“I'm beginning to think climate change might be a problem. After all, every media outlet I know has been banging on about it incessantly for as long as I can remember (given the state of my attention span), and the message is always the same: climate change is a problem. I think they might be trying to tell me something. But what to do about it? I know! Let's burn off some aviation fuel by flying the usual politicians to a city in Scotland and asking them to agree that climate change is a problem. That should fix it!”
Heard the news at 11am this morning. Apparently, there are long queues to get into COP26 for the first day’s business. Reminded me of Sibos back in the day: never plan anything for the first hour of the first day of a big conference.

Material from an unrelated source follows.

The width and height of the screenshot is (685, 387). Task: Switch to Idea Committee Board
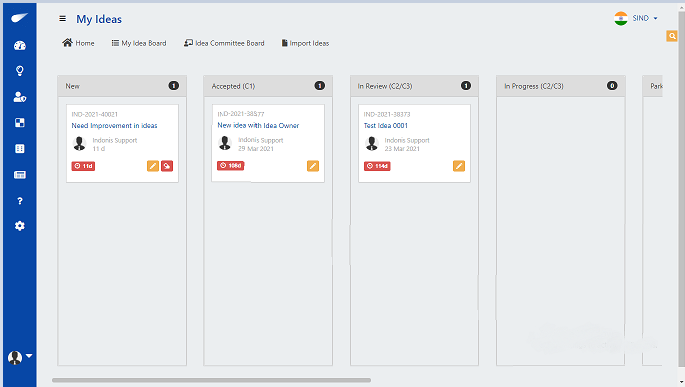(224, 43)
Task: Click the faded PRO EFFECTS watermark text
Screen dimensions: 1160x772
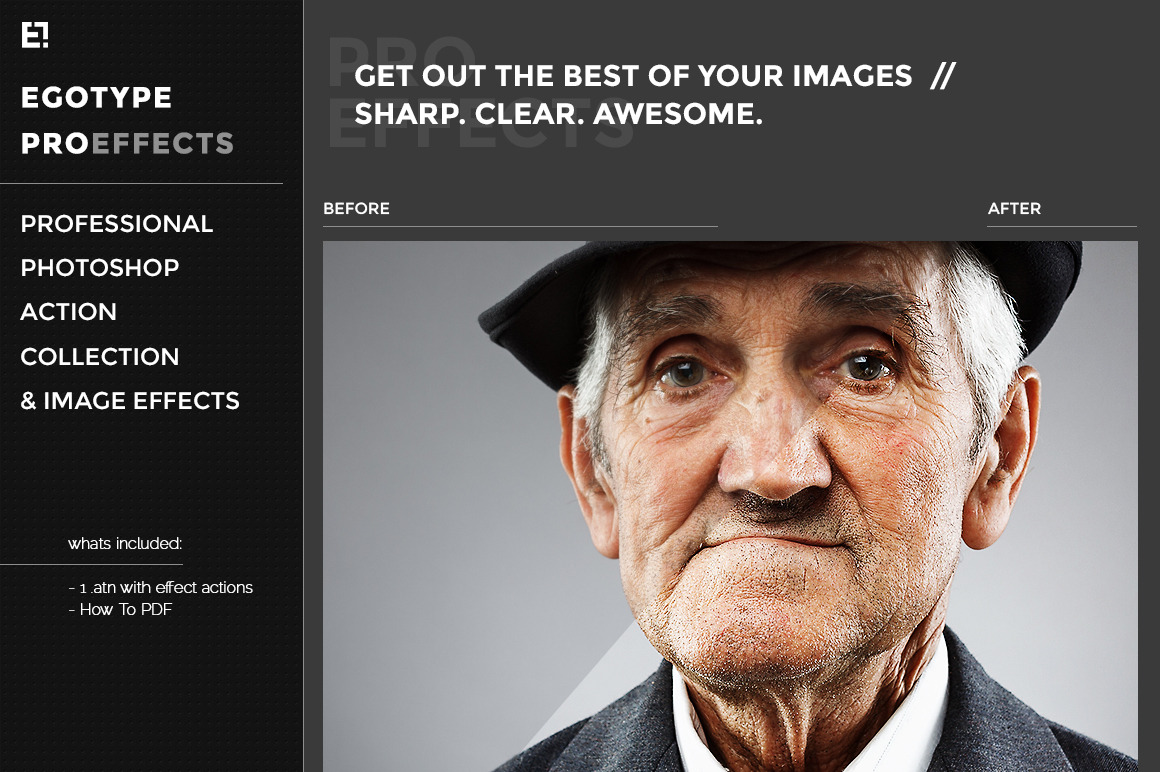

Just ever so slightly interesting (to me, anyway) that Laura Kuennsberg was telling Woman’s Hour (actually, at 10.55-ish) that COP26 would be significant even if it failed, and that agreements already reached would not be invalidated by a failure at COP26. I had been wondering how they (the ministerial ‘they’, not the BBC ‘they’) would spin it as a success despite the absence of Russia and China – but hey, I’m not any more.
Here’s what I think will happen.
Today’s media-political complex will continue as before. We will save the world every few years, by making speeches at conferences and setting climate-change targets, and the weather will go on getting weirder. We will be lulled into a new normal incrementally, televised catastrophe by televised catastrophe, and behind the scenes, the lobbying will continue. Fossil-fuel burning will be banned, but there will be exemptions for influential countries that want to burn fossil fuels.
Meanwhile, the world will change.
The pandemic will continue (we’ve been educated, entertained, trained to a story arc whereby it’s over, but it isn’t), birth rates will continue to fall, the ice caps will melt, cities will burn…
…and all of a sudden we’ll wake up to realise that the decision-makers are looking younger; they’re sounding more assertive; they don’t seem to take seriously the inertia-inducing processes, procedures and speech patterns of today’s – but suddenly, they’re of yesterday’s – politics.